— ОН УШЕЛ, ПРИС.
Я пряталась в кладовке, как обычно. Это было мое любимое место для уединения, потому что я не только могла закрыться там и побыть немного вдали от сестер, но и потому, что там было что перекусить.
Я услышала мамин голос, и так как она сказала «Прис», то поняла, что она, должно быть, разговаривает по кухонному телефону со своей сестрой Присциллой.
Я отодвинулась подальше в кладовую, втиснув свое маленькое восьмилетнее тельце в угол, на случай, если она решит открыть дверь и заглянуть внутрь в поисках чего-нибудь.
— То есть, совсем ушел… одежда исчезла, его кабинет пуст… он сбежал. Бросил нас, — сказала мама, ее голос повысился, как когда она собиралась заплакать. — Он с ней, я знаю.
На мгновение я задумалась, о ком она говорит, и почему ее голос звучал так, будто вот-вот заплачет, хотя она никогда не плакала, затем вернулась к чтению любимой книги «Нэнси Дрю». Сюжет приближался к интересному моменту и я должна была знать, что произойдет дальше.
У меня был фонарик, пакетик с сырными крекерами «Золотая рыбка» и шоколадное молоко, — всего вдоволь, по крайней мере, на час.
Пару глав спустя я услышала за дверью движение и, подняв глаза, увидела, как ручка медленно поворачивается.
Дверь открылась, и на пороге стояла моя сестра-близнец Милли. Ее длинные каштановые волосы были взъерошены, а лицо залито слезами.
— Что случилось, Миллс? — спросила я, когда она опустилась на колени и поползла ко мне.
— Папочка ушел, — сказала она, всхлипнув.
Я отложила книгу и притянула ее в свои объятия.
Ее тело сотрясалось от рыданий, поэтому я погладила ее по спине, надеясь, что это поможет.
— Что ты имеешь в виду, говоря, что он ушел? — спросила я, мысленно возвращаясь к телефонному разговору мамы с тетей Присциллой.
Речь шла о папе?
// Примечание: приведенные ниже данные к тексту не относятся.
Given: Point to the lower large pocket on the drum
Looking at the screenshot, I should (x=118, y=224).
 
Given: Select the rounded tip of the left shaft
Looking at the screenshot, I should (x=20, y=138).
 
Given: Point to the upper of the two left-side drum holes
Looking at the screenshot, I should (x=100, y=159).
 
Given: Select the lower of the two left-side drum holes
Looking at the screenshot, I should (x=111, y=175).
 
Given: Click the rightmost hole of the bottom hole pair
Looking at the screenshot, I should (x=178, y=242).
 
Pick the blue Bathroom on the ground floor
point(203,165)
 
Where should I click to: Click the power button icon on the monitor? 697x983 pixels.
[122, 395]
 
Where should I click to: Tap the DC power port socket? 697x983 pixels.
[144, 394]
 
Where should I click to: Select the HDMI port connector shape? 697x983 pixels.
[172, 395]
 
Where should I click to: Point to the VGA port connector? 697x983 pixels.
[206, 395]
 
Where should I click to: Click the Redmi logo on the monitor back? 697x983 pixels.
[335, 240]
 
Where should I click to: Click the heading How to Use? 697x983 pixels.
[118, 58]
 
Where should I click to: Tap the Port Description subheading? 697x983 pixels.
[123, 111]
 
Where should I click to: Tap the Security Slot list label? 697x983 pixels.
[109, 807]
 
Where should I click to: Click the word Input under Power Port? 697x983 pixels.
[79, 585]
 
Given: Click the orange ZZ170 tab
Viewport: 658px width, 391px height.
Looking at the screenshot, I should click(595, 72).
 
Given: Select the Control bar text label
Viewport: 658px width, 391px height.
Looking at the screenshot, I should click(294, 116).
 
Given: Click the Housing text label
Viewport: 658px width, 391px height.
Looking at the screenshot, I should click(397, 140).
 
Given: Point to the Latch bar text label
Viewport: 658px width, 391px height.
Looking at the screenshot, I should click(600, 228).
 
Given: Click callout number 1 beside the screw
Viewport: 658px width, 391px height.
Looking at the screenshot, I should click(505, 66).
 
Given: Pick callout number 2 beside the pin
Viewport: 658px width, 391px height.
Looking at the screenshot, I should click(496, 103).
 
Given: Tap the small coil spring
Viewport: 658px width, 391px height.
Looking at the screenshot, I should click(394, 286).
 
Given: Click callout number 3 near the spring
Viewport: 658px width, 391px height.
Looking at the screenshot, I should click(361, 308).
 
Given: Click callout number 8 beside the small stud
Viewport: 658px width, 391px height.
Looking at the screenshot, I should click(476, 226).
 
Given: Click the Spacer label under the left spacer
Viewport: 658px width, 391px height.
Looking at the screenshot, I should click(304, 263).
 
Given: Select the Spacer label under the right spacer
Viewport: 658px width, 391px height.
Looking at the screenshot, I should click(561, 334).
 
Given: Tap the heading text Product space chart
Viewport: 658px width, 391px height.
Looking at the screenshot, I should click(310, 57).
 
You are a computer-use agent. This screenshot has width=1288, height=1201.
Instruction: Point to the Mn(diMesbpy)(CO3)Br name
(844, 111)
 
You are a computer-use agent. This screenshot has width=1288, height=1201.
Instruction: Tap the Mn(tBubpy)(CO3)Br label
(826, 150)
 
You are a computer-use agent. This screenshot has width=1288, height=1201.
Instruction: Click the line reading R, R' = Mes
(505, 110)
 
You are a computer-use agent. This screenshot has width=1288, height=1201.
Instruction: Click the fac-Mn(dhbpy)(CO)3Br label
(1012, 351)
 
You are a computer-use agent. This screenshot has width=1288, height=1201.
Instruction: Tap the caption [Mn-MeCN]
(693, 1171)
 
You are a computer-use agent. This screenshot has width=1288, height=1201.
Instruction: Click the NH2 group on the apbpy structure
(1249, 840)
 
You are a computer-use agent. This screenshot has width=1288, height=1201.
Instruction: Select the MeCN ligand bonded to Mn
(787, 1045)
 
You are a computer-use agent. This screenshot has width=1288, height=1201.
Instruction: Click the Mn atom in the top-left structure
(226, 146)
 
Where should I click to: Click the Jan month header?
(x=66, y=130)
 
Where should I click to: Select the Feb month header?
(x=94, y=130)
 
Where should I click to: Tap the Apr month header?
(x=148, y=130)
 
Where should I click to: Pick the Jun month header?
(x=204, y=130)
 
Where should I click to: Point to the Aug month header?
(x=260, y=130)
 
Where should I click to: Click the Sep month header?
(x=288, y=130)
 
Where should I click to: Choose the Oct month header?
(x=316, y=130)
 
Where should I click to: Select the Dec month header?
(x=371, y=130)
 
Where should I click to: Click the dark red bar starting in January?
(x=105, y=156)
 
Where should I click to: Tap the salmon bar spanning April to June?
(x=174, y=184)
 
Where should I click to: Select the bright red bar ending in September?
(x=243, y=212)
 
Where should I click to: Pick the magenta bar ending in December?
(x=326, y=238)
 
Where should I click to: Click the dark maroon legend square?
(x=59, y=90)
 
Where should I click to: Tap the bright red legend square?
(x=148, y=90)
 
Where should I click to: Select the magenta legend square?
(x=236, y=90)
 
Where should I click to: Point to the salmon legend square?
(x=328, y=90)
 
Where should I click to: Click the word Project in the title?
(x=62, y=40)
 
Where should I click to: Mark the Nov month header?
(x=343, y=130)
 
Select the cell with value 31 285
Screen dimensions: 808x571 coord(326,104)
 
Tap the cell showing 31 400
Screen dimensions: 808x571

И если да, то что она имела в виду, говоря, что он с ней?
— Папа уехал, Дрю. Таша сказала, что видела, как этим утром он садился в машину, набитую коробками и чемоданами.
В ту ночь Милли с мамой сидели на крыльце дома, ожидая, что папа вернется, и на этот раз уже мама обнимала Милли, пока та плакала.
Таша, наша младшая сестра, отказалась выходить из своей комнаты. Она не поужинала, не приняла ванну и даже не вышла посмотреть телевизор.
Я не злилась, как Таша, и не грустила, как Милли.
Я оцепенела. Я никогда не была его любимой дочерью, в отличие от Милли, или той, кто получал лучшие оценки, как Таша. Всю жизнь я чувствовала, что недостаточно хороша для его внимания, так что его уход, на самом деле, мало что для меня значил.